In the 1930 Blue and Gold, my Grandfather was listed as a member of the Radio Club at Findlay High School in Ohio. My Grandfather, Frank Hoy, graduated just one year later in 1931 so this membership would have been in his Junior year. It is unknown whether he was a part of the first year for this Club. Attached is a picture of the members; my Grandfather is in the first row to the far left.

The club had a station and their call letters were W 8 A R M. "The purpose of the club is to teach its members to become good radio operators. The meetings include code practice and a study and discussion of transmitters and receivers. The members are encouraged to learn the code, build transmitters and receivers, and apply for licenses. A number of motion pictures on the building and operating of radio stations were shown at the club meetings." According to Wikipedia, radio education began as early as April 1922 when Tufts College professors broadcast the first of a series of educational lectures, described by the press as a sort of "wireless college".

The Congressional Radio Act of 1912 required amateurs to be licensed and provided restrictions on transmission. It was noted that three members of the FHS Radio Club had already become licensed amateurs and others had applied and would receive their licenses in the near future. I would be curious to know if my Grandfather was one of those who had an interest in becoming licensed.

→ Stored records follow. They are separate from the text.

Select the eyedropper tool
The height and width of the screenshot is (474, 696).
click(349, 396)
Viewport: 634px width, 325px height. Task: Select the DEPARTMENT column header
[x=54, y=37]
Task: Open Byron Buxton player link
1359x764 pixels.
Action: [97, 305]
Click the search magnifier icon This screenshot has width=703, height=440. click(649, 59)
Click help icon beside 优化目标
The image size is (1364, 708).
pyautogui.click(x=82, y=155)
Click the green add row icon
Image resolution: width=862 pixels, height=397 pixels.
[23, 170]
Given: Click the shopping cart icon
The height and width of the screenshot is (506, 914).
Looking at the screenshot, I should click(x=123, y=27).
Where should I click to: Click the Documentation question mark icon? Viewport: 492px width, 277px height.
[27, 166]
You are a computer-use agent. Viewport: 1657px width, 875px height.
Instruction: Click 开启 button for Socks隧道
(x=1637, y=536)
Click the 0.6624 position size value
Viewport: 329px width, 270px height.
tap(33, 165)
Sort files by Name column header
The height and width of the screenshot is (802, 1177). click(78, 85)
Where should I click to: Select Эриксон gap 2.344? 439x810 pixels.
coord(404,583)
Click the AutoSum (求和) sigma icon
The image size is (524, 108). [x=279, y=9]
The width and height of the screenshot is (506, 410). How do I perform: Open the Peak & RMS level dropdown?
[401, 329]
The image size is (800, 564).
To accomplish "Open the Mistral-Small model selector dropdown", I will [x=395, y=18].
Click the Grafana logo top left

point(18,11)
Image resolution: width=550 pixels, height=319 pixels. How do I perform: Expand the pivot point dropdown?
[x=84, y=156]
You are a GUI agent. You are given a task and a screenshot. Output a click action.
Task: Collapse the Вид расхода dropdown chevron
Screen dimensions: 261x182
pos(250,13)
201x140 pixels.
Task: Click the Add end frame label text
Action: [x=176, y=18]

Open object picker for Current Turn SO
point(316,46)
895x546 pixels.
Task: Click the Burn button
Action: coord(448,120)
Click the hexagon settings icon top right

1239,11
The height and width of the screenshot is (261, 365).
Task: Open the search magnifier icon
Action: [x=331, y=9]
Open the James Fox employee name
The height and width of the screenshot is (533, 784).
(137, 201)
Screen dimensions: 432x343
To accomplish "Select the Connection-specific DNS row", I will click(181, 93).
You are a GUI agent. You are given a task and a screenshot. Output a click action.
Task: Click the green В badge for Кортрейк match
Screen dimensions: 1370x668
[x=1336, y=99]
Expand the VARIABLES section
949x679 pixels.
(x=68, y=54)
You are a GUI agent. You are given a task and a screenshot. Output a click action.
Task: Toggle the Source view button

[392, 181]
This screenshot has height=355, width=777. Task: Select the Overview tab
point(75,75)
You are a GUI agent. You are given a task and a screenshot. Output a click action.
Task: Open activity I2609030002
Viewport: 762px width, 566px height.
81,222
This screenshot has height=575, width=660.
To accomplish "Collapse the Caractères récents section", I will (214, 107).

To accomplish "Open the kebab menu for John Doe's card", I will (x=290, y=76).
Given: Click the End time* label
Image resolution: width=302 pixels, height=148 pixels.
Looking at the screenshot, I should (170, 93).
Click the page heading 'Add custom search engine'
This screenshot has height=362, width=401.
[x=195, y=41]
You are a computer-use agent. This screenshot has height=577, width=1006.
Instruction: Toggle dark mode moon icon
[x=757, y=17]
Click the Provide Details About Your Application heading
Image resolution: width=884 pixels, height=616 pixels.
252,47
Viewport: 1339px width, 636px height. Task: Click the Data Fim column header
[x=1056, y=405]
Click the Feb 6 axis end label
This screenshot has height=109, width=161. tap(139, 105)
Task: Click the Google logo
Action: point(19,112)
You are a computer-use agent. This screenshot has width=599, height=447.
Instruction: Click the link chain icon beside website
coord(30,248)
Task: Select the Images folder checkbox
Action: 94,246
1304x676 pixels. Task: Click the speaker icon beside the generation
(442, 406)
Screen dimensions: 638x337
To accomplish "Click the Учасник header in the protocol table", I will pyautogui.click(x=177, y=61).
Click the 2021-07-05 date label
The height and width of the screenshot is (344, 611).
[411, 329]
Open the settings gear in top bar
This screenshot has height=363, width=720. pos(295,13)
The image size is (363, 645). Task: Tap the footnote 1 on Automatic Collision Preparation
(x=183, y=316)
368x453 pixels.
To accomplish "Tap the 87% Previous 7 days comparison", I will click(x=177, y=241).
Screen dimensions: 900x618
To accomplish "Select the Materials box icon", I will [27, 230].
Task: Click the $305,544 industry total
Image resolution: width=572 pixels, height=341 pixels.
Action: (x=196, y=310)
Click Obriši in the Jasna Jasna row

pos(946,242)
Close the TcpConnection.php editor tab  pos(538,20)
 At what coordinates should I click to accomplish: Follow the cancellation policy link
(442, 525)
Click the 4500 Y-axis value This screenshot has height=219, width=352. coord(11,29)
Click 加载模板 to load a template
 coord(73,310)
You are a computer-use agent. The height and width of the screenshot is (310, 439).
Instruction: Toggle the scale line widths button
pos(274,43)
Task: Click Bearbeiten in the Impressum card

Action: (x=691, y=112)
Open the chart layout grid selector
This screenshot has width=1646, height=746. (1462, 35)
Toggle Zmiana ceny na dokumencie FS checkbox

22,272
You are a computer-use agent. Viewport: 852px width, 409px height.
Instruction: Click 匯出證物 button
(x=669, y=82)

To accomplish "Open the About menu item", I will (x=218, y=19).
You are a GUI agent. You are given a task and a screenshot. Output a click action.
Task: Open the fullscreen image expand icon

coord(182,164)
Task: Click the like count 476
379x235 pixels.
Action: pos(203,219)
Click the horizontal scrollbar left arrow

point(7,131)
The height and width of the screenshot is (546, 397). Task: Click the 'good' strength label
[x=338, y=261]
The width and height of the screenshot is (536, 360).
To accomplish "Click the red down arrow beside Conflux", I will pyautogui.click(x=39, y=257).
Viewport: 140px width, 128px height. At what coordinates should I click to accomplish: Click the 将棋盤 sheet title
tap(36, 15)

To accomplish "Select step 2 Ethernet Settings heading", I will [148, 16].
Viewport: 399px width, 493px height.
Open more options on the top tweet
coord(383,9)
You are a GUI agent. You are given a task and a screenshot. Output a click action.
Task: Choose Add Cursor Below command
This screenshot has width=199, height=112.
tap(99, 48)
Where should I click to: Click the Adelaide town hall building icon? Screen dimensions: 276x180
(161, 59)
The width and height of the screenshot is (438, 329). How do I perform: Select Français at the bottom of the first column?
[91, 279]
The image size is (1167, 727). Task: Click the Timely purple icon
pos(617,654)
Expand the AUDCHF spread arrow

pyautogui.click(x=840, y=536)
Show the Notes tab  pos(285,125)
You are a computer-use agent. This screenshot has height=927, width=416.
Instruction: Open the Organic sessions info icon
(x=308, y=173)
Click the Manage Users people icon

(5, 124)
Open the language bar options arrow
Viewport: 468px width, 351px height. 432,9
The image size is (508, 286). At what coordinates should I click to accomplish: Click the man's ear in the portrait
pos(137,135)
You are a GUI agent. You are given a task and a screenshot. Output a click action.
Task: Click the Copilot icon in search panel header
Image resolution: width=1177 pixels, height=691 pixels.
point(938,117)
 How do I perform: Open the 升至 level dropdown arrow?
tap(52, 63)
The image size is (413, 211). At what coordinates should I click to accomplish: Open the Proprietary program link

Regardless of my Grandfather's interest in radio, his parents had an interest in the entertainment that radio brought as the 1930 census reflected that they owned a radio. Beyond the Ham Radios, the beginning of radio was definitely focused on variety shows, as noted at the website Behind the Dial, primarily of the comedic nature although dramas also gained popularity. However, crooners and dance music did become the mainstay of radio. Frank Thomas' parents and my Great Grandparents were dance enthusiasts and I was told that they often had dance parties at their home, rolling back the carpets and dancing the evening away.